After turning sums into tuples and arrays-of-tuples into tuples-of-arrays, we obtain the following:

let c = sums_cs[i]
let x = sums_xs[i]
let y = sums_ys[i]
in if c == 0
   then f x
   else g y

So, what’s the problem here? We are always reading both x and y, even though only one of them will ever be used! That means we have redundant accesses to memory, and memory is slow. It can become a significant problem when we have larger sum types with many constructors and large payloads, even taking into account the deduplication we do when constructors overlap in their payload type. In particular, this pattern is almost guaranteed to occur when maping across an array of sum types.

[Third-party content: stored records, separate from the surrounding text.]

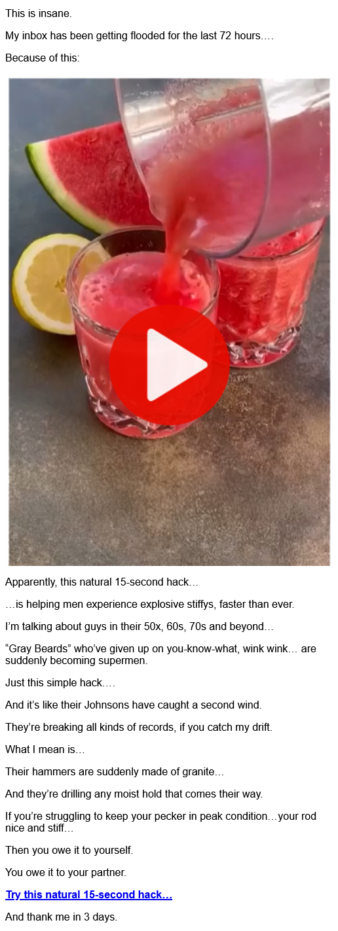This screenshot has height=931, width=338.
Task: Click the "What I mean is…" line
Action: pos(45,749)
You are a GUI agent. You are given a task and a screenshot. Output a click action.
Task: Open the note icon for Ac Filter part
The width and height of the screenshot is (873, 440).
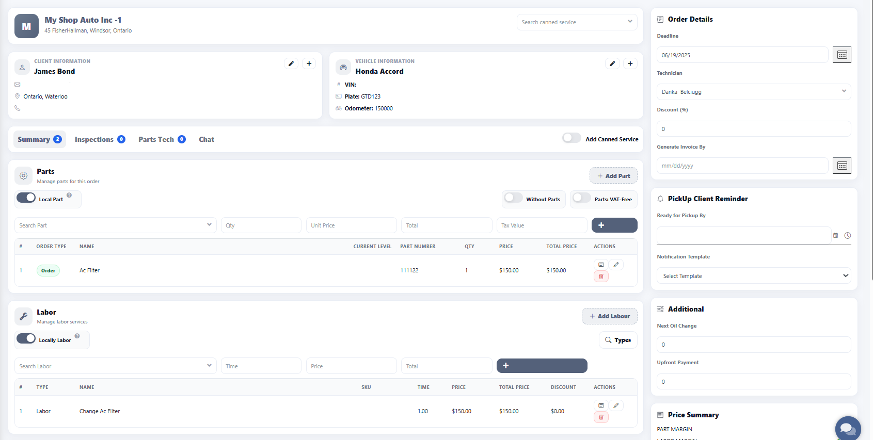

The solution I came up with is an optimisation I call “sinking” because it is the opposite of hoisting. Basically, for each instance of array indexing in the program, I check whether the result of the indexing is only used inside a later occurring if branch. If so, I move the index operation inside the branch. Applied to the program above, it produces:

let c = sums_cs[i]
in if c == 0
   then let x = sums_xs[i]
        in f x
   else let y = sums_ys[i]
        in g y

The program that motivated this optimisation was a ray tracer I worked on that contains arrays of relatively large sum types (the objects in the scene) that each desugar to over a dozen values. Unfortunately, while the optimisation had impact on contrived benchmarks, the ray tracer was mostly unaffected. I suspect two reasons:

  1. Our deduplication is quite good, so most values (e.g. the bounding box and material of the object) is used in all branches of the case.
  2. The ray tracer performs so many other memory accesses anyway, and is bottlenecked by other things.

Oh well. Some day, someone may write a program that would have been slightly slower if not for this optimisation.